胰管腺癌（PDAC）是一种具有毁灭性的恶性肿瘤，诊断后5年生存率仅为6％，需要新型治疗方法。蛋白酶激活受体1（PAR1）在肿瘤细胞和肿瘤微环境（TME）中的多种基质细胞亚群中高度过表达，因此提供了一个适合的免疫治疗靶点。本研究采用嵌合抗原受体（CAR）策略，使用人源抗PAR1单链抗体，将其与两个共刺激性细胞内信号传导域（CD28和CD137）以及CD3ζ的内源性膜质区融合。工程化的PAR1CAR-T细胞在体外抑制了PAR1过表达和转化生长因子（TGF）-β介导的PAR1上调的肿瘤细胞，抑制率约为80％。PAR1CAR-T细胞的输注持续增强并通过80％以上的方式诱导了已建立的MIA PaCa-2癌细胞的特异性回归，此外，CAR-T细胞治疗小鼠的血清中发现了前炎细胞因子/趋化因子的增加，肿瘤中Ki67的表达减少。此外，定向消除PAR1表达的肿瘤还降低了基质金属蛋白酶1（MMP1）的水平，提示PAR1/MMP1通路的阻断构成了PDAC治疗的新选项。三代PAR1CAR-T细胞在TME中表现出抗肿瘤活性，为PDAC提供了创新的CAR-T细胞免疫治疗方法。 © 2023. BioMed Central Ltd., part of Springer Nature.

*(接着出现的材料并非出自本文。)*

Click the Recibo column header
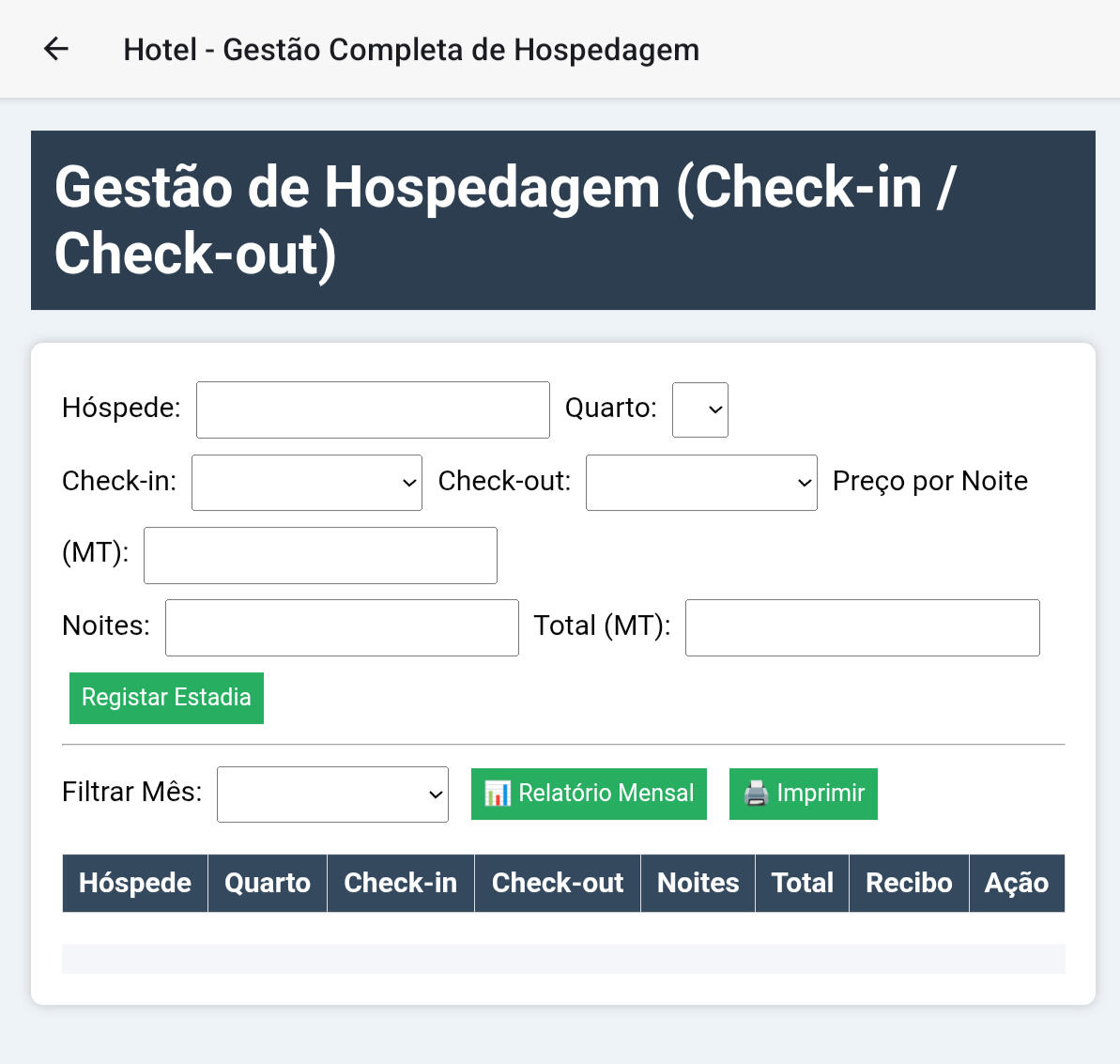[909, 883]
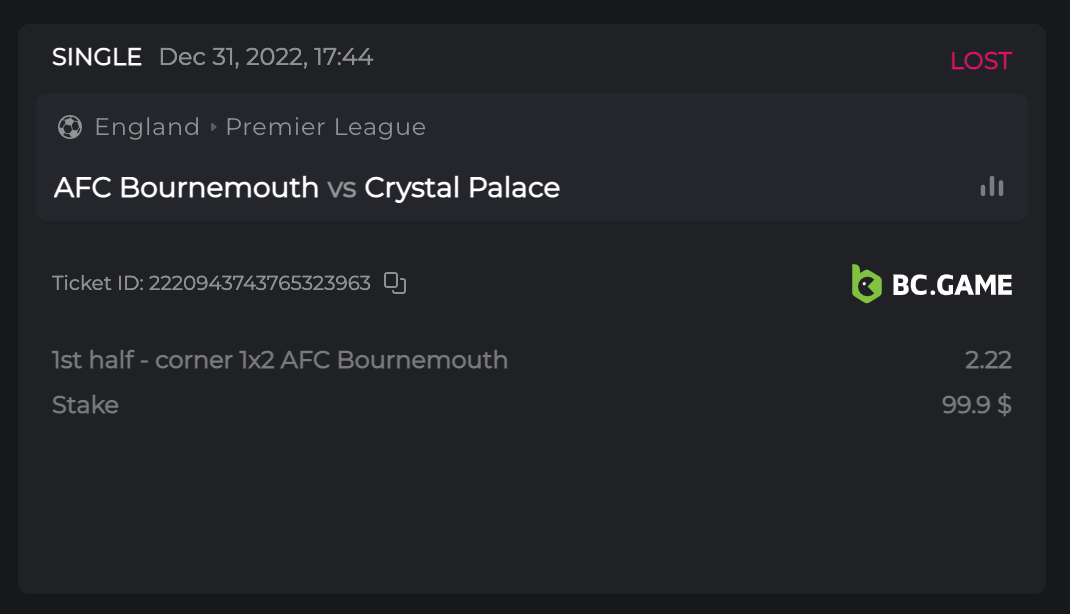Viewport: 1070px width, 614px height.
Task: Open the Premier League breadcrumb link
Action: (x=325, y=127)
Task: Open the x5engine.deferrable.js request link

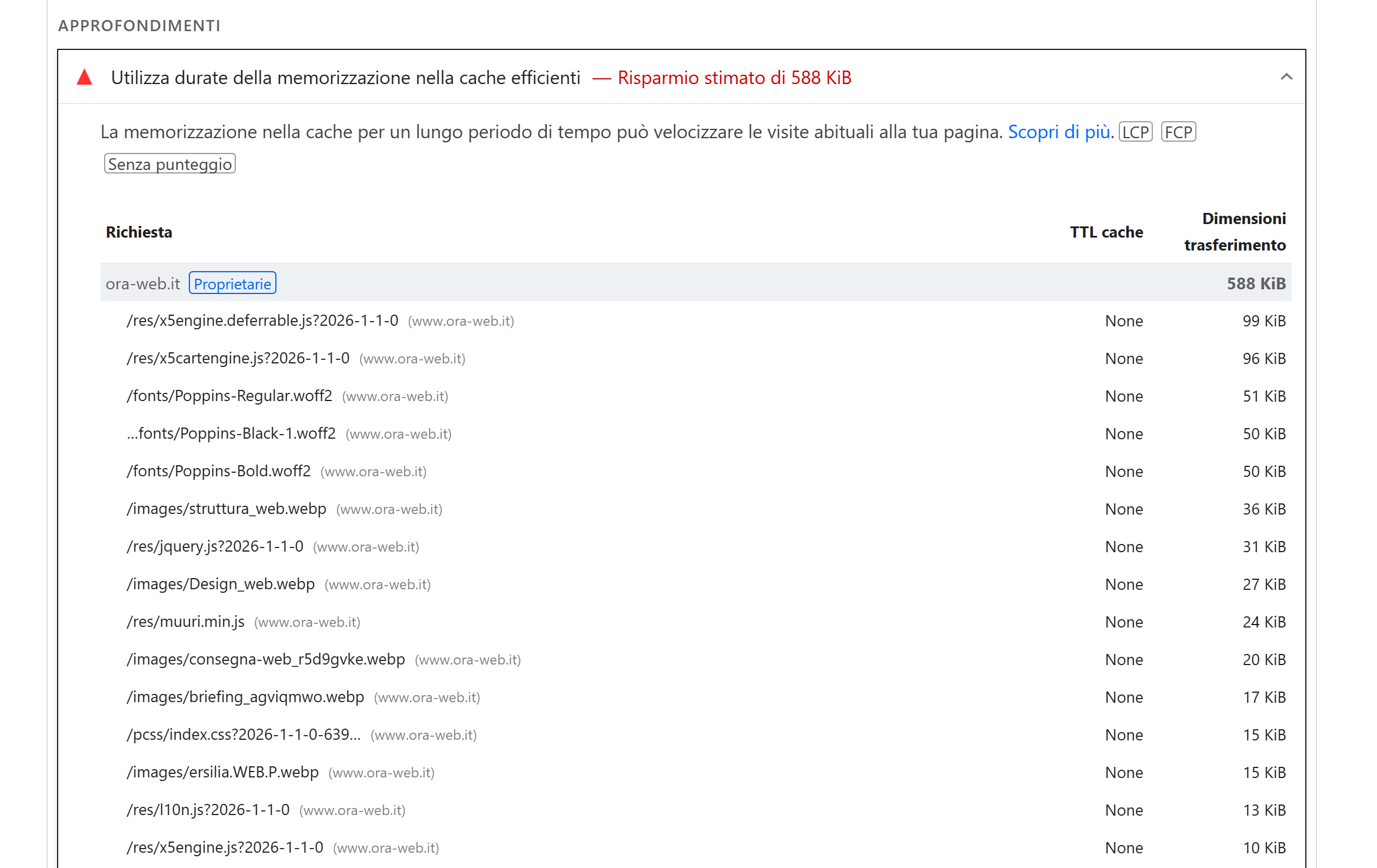Action: click(x=262, y=321)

Pancreatic ductal adenocarcinoma (PDAC) is a devastating malignancy with a 5-year survival rate of 6% following a diagnosis, and novel therapeutic modalities are needed. Protease-activated receptor 1 (PAR1) is abundantly overexpressed by both tumor cells and multiple stroma cell subsets in the tumor microenvironment (TME), thereby offering a suitable immunotherapy target.A chimeric antigen receptor (CAR) strategy was applied to target PAR1 using a human anti-PAR1 scFv antibody fused to the transmembrane region with two co-stimulatory intracellular signaling domains of cluster of differentiation 28 (CD28) and CD137 (4-1BB), added to CD3ζ in tandem.The engineered PAR1CAR-T cells eliminated PAR1 overexpression and transforming growth factor (TGF)-β-mediated PAR1-upregulated cancer cells by approximately 80% in vitro. The adoptive transfer of PAR1CAR-T cells was persistently enhanced and induced the specific regression of established MIA PaCa-2 cancer cells by > 80% in xenograft models. Accordingly, proinflammatory cytokines/chemokines increased in CAR-T-cell-treated mouse sera, whereas Ki67 expression in tumors decreased. Furthermore, the targeted elimination of PAR1-expressing tumors reduced matrix metalloproteinase 1 (MMP1) levels, suggesting that the blocking of the PAR1/MMP1 pathway constitutes a new therapeutic option for PDAC treatment.Third-generation PAR1CAR-T cells have antitumor activity in the TME, providing innovative CAR-T-cell immunotherapy against PDAC.© 2023. BioMed Central Ltd., part of Springer Nature.